» GIVEN ENTRIES
|---|

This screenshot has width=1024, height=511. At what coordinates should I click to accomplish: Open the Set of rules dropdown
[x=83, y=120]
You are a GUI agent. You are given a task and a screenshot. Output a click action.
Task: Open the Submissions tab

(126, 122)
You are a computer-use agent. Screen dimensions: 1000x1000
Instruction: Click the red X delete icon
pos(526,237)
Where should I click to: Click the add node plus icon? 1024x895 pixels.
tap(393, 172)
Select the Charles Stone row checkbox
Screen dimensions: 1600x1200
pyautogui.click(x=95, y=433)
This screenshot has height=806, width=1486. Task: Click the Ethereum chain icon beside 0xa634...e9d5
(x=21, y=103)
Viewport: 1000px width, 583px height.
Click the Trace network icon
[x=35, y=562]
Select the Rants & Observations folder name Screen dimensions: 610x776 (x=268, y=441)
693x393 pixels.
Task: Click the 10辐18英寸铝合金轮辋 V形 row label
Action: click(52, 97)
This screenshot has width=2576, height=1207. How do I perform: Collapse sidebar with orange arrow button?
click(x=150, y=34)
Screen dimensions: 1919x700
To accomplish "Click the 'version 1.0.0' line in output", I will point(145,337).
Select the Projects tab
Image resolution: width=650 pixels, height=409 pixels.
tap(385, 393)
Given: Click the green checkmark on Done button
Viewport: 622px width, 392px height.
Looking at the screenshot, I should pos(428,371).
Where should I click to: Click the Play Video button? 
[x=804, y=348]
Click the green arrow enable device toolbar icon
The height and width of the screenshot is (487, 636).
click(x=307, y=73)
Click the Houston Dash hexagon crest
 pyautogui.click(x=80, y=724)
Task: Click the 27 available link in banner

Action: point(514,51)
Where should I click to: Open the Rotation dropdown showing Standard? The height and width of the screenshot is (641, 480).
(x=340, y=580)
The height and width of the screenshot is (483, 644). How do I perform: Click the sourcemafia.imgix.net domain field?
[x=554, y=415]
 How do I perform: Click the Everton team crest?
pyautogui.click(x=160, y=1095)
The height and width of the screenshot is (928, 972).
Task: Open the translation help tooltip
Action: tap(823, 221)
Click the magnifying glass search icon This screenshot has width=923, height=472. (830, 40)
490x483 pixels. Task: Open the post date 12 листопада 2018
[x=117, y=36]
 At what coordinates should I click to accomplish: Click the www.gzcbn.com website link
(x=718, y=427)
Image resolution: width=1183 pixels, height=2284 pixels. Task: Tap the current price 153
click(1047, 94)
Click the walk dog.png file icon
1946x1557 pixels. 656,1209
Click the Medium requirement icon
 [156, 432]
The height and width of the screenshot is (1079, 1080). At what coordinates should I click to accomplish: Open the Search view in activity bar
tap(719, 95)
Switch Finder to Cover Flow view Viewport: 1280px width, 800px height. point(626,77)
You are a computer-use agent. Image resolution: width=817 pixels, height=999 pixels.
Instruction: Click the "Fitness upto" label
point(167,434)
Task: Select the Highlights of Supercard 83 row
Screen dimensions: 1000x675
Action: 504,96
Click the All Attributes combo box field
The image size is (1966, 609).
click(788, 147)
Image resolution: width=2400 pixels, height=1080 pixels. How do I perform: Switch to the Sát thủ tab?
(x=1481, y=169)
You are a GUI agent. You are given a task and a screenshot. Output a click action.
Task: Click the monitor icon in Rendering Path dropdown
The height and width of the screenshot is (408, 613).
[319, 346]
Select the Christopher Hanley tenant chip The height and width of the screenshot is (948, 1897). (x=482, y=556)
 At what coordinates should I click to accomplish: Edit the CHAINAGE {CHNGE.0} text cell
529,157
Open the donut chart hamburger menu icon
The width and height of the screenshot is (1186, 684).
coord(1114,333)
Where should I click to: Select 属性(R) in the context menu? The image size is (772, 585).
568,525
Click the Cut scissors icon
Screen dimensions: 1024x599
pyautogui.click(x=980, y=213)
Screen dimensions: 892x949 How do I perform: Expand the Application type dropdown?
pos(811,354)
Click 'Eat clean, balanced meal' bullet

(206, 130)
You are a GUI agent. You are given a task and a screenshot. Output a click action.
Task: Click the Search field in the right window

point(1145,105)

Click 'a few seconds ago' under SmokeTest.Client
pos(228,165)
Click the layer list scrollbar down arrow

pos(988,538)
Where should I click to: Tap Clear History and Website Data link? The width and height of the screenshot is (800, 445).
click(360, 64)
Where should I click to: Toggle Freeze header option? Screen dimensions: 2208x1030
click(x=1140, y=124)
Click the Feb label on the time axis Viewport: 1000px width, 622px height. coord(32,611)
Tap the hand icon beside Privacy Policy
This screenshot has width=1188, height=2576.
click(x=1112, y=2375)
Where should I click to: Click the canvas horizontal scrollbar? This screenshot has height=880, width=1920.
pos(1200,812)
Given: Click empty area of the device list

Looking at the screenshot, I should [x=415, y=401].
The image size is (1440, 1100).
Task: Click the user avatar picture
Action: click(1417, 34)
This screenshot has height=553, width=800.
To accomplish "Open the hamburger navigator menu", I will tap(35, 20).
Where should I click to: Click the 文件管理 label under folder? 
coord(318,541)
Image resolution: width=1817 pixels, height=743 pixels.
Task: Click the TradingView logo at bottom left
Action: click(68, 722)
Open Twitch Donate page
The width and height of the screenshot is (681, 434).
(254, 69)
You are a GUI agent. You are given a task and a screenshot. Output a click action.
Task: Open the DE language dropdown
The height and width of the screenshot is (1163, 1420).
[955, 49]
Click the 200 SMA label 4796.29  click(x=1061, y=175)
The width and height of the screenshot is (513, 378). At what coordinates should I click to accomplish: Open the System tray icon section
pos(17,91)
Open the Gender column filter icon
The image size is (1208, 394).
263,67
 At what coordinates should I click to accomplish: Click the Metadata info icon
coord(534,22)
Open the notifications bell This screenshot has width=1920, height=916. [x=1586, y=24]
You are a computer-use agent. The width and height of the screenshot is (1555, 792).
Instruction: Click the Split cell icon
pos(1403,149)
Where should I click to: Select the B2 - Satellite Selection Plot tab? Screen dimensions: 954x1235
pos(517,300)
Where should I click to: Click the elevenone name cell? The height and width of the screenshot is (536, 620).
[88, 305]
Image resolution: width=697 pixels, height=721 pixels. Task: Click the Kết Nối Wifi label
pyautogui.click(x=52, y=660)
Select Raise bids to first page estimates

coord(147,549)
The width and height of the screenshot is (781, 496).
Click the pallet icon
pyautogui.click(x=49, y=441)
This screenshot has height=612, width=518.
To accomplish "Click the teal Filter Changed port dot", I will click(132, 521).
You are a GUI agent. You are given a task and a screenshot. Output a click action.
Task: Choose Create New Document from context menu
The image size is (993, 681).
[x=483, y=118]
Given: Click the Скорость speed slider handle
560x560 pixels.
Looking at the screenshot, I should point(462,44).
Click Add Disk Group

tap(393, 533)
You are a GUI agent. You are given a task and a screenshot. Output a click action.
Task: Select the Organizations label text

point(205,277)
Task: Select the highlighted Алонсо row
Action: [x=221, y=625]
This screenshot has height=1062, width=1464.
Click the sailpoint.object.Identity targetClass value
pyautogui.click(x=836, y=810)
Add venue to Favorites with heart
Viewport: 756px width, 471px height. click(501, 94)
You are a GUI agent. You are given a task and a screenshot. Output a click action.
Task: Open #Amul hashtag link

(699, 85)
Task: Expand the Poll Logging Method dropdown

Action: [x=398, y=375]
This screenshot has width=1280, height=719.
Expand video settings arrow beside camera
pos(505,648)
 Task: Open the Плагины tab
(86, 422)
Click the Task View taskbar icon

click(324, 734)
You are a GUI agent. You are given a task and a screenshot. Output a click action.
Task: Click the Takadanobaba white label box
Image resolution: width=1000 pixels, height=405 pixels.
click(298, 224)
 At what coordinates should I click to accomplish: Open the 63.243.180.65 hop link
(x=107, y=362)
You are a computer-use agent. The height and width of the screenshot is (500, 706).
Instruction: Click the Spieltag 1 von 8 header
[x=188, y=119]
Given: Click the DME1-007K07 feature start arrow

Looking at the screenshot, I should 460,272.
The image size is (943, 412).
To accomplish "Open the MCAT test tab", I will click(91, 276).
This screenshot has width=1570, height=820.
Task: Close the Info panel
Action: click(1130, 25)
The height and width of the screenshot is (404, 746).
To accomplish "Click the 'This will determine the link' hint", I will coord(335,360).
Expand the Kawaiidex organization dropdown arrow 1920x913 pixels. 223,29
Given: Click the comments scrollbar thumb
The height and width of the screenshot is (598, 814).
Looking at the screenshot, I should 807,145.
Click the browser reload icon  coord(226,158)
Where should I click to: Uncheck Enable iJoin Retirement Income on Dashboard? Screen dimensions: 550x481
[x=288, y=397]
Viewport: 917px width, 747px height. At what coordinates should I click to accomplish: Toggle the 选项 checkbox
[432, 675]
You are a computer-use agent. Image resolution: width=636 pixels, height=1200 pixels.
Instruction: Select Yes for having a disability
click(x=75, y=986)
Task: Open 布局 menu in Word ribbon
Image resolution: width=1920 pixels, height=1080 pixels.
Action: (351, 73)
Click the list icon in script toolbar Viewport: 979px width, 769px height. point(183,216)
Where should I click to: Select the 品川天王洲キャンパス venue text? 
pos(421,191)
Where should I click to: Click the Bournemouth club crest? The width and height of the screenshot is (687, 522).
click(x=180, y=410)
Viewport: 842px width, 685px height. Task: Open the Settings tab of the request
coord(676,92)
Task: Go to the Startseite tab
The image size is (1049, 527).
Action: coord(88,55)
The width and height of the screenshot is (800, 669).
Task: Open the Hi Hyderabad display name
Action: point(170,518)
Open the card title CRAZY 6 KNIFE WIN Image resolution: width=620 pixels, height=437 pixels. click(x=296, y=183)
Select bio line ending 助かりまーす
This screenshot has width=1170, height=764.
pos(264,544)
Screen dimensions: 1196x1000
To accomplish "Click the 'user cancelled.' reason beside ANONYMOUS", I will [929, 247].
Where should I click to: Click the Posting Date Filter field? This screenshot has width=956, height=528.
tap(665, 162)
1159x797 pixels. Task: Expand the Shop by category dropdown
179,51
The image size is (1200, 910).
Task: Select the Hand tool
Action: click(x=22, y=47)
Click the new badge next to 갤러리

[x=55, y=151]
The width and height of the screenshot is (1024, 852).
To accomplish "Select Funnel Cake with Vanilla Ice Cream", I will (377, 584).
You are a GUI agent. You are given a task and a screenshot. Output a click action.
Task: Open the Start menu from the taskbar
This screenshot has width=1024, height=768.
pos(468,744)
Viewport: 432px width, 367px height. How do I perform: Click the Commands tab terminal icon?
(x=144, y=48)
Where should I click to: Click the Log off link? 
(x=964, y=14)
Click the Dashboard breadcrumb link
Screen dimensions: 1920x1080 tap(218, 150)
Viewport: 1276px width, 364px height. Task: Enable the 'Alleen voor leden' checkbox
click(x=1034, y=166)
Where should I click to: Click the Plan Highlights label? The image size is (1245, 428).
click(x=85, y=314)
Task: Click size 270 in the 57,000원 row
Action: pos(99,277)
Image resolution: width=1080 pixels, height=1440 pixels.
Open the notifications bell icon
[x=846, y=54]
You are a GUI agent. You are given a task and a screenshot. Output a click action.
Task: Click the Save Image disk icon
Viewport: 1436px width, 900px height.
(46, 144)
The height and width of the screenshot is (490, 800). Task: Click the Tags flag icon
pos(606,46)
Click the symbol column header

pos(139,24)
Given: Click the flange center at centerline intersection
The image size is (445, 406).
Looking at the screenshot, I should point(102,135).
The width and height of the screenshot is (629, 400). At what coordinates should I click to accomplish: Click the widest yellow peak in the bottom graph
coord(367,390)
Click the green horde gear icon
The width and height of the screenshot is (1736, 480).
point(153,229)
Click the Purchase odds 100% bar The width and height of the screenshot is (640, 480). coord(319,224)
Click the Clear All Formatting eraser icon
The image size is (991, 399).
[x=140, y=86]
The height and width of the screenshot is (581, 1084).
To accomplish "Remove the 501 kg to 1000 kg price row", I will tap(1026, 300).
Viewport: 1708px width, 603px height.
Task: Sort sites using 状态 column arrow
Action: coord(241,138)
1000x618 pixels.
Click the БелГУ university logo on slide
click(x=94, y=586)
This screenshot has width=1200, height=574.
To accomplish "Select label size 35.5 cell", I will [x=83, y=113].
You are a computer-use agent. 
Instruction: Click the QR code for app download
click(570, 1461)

|---|

» AIM OF THE EXERCISE
Leave out every line above except those from the line with "Task: Click the Takadanobaba white label box" up to and including the line with "You are a computer-use agent. The height", and copy those exactly.

» ANSWER SECTION
Task: Click the Takadanobaba white label box
Image resolution: width=1000 pixels, height=405 pixels.
click(298, 224)
 At what coordinates should I click to accomplish: Open the 63.243.180.65 hop link
(x=107, y=362)
You are a computer-use agent. The height and width of the screenshot is (500, 706).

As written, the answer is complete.